*Task*:
Please transcribe the line with "This screenshot has width=1568, height=514." and the lines after it through the end of the listing below, keeping both ends and nothing more.

═══ Source information ═══

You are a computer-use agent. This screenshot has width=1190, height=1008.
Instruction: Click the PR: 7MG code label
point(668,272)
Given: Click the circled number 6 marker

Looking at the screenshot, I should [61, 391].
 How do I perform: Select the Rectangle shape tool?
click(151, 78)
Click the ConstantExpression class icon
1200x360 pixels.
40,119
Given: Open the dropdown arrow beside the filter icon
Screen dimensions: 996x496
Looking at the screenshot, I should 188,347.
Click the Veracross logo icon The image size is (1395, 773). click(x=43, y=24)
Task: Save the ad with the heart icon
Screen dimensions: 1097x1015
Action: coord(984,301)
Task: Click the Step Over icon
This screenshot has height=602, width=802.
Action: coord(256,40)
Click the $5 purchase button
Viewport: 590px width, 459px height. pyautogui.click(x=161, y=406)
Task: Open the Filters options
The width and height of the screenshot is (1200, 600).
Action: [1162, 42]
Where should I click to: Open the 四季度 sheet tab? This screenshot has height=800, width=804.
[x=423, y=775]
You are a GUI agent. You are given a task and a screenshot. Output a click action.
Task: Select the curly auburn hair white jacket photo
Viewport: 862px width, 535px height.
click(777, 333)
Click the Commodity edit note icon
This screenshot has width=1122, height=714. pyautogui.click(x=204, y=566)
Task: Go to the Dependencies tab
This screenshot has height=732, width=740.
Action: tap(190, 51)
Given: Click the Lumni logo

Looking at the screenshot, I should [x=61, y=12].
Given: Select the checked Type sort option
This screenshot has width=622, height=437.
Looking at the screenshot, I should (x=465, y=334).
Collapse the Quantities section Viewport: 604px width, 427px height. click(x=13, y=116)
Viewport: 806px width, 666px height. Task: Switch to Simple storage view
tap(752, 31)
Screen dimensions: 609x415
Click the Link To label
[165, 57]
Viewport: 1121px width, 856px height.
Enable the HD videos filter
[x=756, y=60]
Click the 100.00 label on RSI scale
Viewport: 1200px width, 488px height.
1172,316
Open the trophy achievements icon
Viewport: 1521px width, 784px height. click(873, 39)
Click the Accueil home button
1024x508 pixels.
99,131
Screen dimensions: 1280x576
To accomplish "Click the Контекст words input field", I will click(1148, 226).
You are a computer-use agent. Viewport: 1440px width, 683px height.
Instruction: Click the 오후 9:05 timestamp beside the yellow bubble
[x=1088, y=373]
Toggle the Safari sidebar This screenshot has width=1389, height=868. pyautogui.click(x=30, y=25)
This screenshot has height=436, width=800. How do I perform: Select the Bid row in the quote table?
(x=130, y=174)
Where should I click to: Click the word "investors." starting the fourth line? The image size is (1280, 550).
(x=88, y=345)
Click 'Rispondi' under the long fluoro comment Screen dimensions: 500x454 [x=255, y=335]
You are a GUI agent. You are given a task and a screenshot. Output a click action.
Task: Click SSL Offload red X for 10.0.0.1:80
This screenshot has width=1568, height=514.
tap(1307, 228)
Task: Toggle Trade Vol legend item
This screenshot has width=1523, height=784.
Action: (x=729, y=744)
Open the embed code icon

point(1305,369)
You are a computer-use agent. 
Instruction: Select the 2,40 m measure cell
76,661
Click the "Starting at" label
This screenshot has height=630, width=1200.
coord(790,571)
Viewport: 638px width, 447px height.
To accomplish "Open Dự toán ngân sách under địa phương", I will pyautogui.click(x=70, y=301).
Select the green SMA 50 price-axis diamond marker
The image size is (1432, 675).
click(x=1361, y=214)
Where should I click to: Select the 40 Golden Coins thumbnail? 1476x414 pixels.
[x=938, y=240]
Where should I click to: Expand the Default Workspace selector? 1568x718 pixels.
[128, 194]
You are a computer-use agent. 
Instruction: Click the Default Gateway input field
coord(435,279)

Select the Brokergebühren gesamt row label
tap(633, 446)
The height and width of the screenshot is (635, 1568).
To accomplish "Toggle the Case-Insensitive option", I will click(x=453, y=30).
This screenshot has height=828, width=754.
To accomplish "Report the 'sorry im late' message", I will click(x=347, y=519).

═══

*Expected answer*:
This screenshot has width=1568, height=514.
tap(1307, 228)
Task: Toggle Trade Vol legend item
This screenshot has width=1523, height=784.
Action: (x=729, y=744)
Open the embed code icon

point(1305,369)
You are a computer-use agent. 
Instruction: Select the 2,40 m measure cell
76,661
Click the "Starting at" label
This screenshot has height=630, width=1200.
coord(790,571)
Viewport: 638px width, 447px height.
To accomplish "Open Dự toán ngân sách under địa phương", I will pyautogui.click(x=70, y=301).
Select the green SMA 50 price-axis diamond marker
The image size is (1432, 675).
click(x=1361, y=214)
Where should I click to: Select the 40 Golden Coins thumbnail? 1476x414 pixels.
[x=938, y=240]
Where should I click to: Expand the Default Workspace selector? 1568x718 pixels.
[128, 194]
You are a computer-use agent. 
Instruction: Click the Default Gateway input field
coord(435,279)

Select the Brokergebühren gesamt row label
tap(633, 446)
The height and width of the screenshot is (635, 1568).
To accomplish "Toggle the Case-Insensitive option", I will click(x=453, y=30).
This screenshot has height=828, width=754.
To accomplish "Report the 'sorry im late' message", I will click(x=347, y=519).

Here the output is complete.